**Goal:**
Return the data below line for line and word for word, with the pictures left out.

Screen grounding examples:
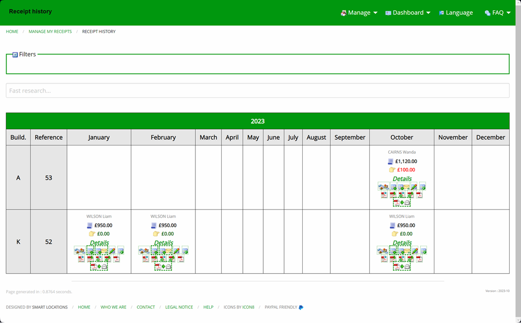Click the pencil edit icon in CAIRNS Wanda's October cell
This screenshot has width=521, height=323.
click(x=414, y=186)
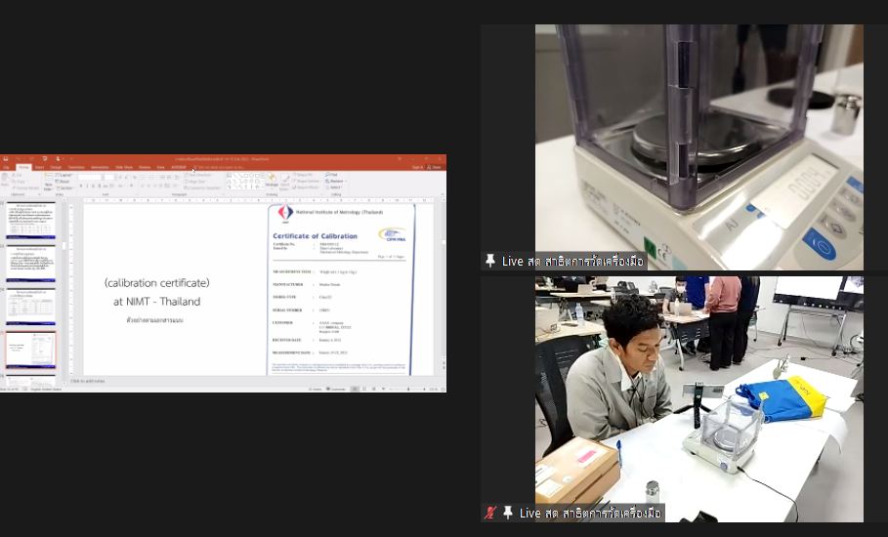The width and height of the screenshot is (888, 537).
Task: Click the pin icon on balance close-up video
Action: click(x=490, y=261)
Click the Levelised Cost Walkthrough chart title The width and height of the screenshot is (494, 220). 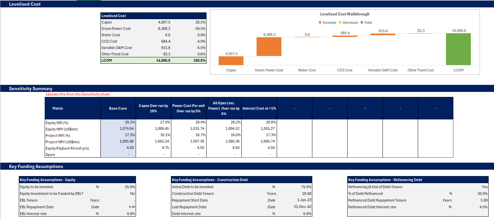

**Correct output:**
Click the pencil edit icon in CAIRNS Wanda's October cell
This screenshot has width=521, height=323.
click(x=414, y=186)
The width and height of the screenshot is (888, 537).
Task: Click the pin icon on balance close-up video
Action: click(x=490, y=261)
Click the Levelised Cost Walkthrough chart title The width and height of the screenshot is (494, 220). 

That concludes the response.